Writing this towards the end of this year’s Dementia Awareness Week it is clear to me that while society is beginning to talk about dementia, all too often people with the condition remain isolated and cut off from their local community. Every time I hear from a person with dementia that since their diagnosis good friends have become former friends who cross to the other side of the street when they see them, I am reminded of one of the most painful emotions experienced by many with the condition – loneliness.
Dementia and loneliness are intricately linked. By its very nature, dementia can compound feelings of social isolation and loneliness as the world becomes increasingly fractured and memories of recent social contact are quickly lost. Meanwhile caring for a person with dementia can result in a different kind of loneliness as the dynamics of a family shift and relationships change. It is therefore of little surprise that research by Alzheimer’s Society has found that people with the condition are more at risk of loneliness than the general population – with this risk increasing if the person with dementia lives alone.

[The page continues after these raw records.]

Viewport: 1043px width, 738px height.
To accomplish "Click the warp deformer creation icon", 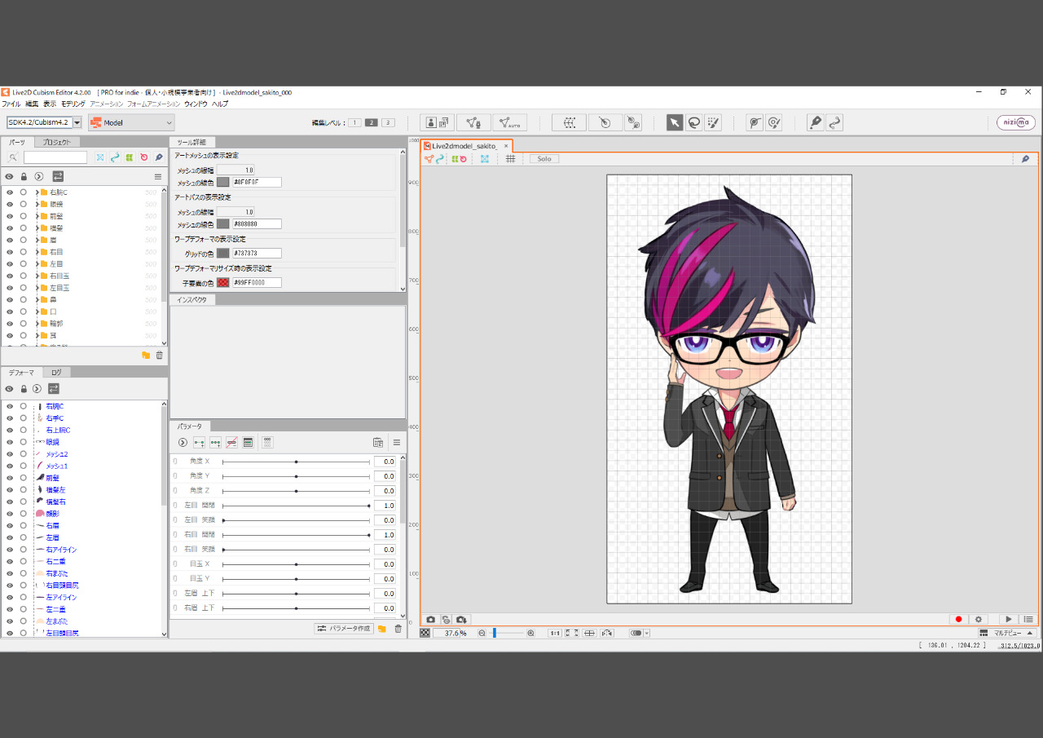I will pyautogui.click(x=569, y=122).
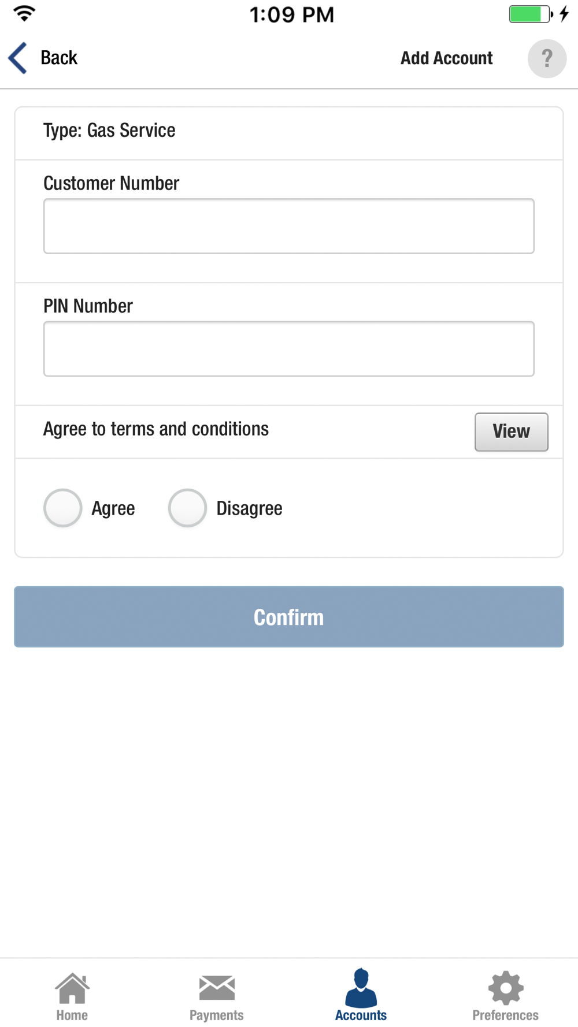Select the Disagree radio button
Viewport: 578px width, 1027px height.
pos(187,508)
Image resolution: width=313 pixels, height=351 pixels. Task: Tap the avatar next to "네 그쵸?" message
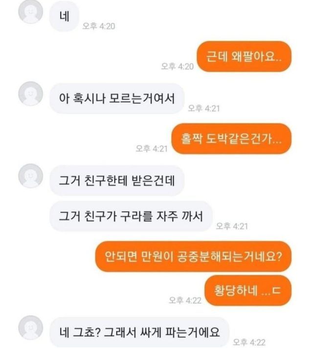(x=30, y=328)
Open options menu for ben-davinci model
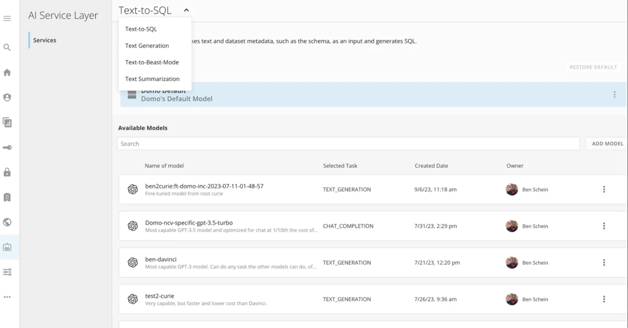This screenshot has width=628, height=328. [x=604, y=262]
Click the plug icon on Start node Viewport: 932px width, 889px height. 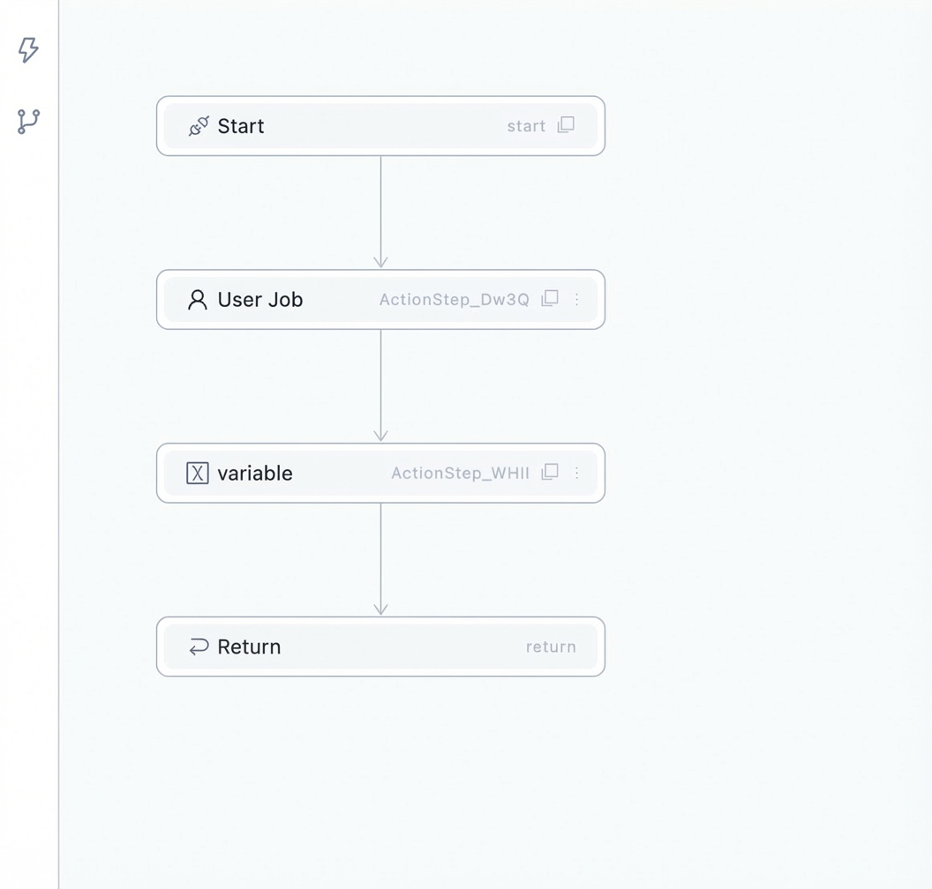199,126
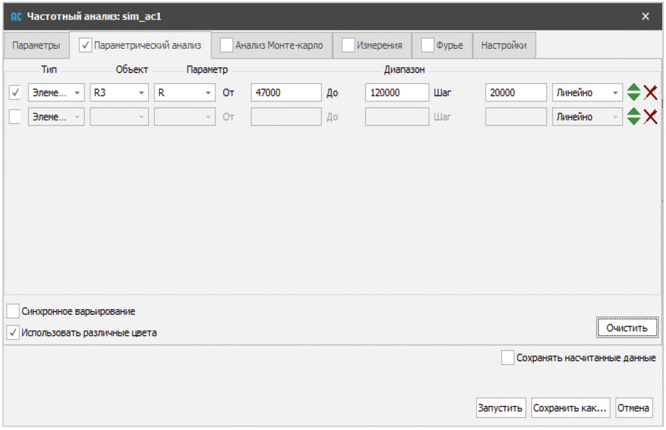Click the Шаг input field containing 20000

point(516,93)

Our report, Dementia 2013: The hidden voice of loneliness, laid bare a systemic problem with 62 per cent of those living alone with dementia saying they felt lonely and a third of all respondents (35 per cent) reporting to have lost friends after receiving a diagnosis. A reluctance to leave the house for fear of getting lost or confused in public, loss of confidence and the stigma surrounding the condition were all found to be factors contributing to loneliness.
Further research by the Society has found that a large proportion of the general public are not sure that they could have a conversation with a person with dementia. Nearly a fifth of respondents (19 per cent) to a YouGov poll said they do not know if they would feel comfortable talking to a person with dementia, while a further 16 per cent said they would not feel comfortable. This highlights how stigma and fear of dementia can rob individuals living with the condition of the everyday social interaction many of us take for granted.
But we can all do something to break the link between dementia and loneliness. One way is by becoming a Dementia Friend. Alzheimer’s Society Dementia Friends initiative involves changing attitudes and behaviour towards a condition that can be frightening and difficult to comprehend. It encourages tolerance and thoughtfulness as a Dementia Friend tries to see the world through someone else’s eyes. Our aim is that by 2015 we will have a million people with a changed attitude and an improved understanding of what it feels like to live with the condition so that we can begin to breakdown the stigma of dementia which so often leads to exclusion and loneliness. It’s easy to become a Dementia Friend – all you need to do is come along to an hour long information session in your local area or watch a new online video.
Everyone needs human contact for comfort and security, and to feel involved and active in everyday life. For people with dementia, having a helping hand can be all they need to catch a bus they’ve felt too scared to use on their own or to enable them to leave the house to go to the shop. With cases of dementia in Western Europe set to double by 2050, bringing about change in the lives of people with the condition is not something we can just leave to governments. All of us have a part to play. We can, and must, work to alleviate the burden of loneliness among people with dementia.